Task directions: When you reach the line containing "Click the document icon in the Preview button" in the entries below, please begin setting down lines exactly, stop only after the last one, and add nothing else.

(Stored dataset items)
━━━━━━━━━━━━━━━━━━━━
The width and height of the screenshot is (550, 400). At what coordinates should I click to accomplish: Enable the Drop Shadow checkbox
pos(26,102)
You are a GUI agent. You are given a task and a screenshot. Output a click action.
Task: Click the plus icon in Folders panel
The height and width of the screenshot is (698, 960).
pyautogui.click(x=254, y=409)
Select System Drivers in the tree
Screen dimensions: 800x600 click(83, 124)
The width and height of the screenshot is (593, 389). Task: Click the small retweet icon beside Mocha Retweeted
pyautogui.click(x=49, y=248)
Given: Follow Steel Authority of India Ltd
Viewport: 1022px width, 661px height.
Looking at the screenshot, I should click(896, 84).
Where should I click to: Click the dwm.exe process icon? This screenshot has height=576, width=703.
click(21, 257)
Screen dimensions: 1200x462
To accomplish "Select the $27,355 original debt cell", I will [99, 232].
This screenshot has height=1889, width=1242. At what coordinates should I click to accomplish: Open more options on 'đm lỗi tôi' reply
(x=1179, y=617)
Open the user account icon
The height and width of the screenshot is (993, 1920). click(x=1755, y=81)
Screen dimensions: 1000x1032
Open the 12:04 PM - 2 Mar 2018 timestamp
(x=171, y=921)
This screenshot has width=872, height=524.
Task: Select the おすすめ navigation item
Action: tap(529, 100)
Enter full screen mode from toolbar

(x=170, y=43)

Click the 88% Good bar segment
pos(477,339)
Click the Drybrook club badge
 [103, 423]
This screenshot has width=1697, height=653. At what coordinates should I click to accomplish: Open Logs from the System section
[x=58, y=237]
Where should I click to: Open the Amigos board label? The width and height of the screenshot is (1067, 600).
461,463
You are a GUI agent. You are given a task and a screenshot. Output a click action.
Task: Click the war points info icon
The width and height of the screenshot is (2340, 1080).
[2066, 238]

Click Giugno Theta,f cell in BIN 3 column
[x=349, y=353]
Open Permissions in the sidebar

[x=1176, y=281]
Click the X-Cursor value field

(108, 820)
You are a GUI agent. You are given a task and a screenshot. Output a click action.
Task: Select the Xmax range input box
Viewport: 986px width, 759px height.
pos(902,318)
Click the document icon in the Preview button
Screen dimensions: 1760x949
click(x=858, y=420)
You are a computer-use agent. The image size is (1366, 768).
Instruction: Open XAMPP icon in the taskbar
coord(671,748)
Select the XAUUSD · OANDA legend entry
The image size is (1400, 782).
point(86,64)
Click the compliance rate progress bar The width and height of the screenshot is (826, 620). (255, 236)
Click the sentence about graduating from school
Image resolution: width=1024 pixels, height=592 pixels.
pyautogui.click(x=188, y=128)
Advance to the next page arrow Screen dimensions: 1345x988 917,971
━━━━━━━━━━━━━━━━━━━━
Written answer:
Click the document icon in the Preview button
Screen dimensions: 1760x949
click(x=858, y=420)
You are a computer-use agent. The image size is (1366, 768).
Instruction: Open XAMPP icon in the taskbar
coord(671,748)
Select the XAUUSD · OANDA legend entry
The image size is (1400, 782).
point(86,64)
Click the compliance rate progress bar The width and height of the screenshot is (826, 620). (255, 236)
Click the sentence about graduating from school
Image resolution: width=1024 pixels, height=592 pixels.
pyautogui.click(x=188, y=128)
Advance to the next page arrow Screen dimensions: 1345x988 917,971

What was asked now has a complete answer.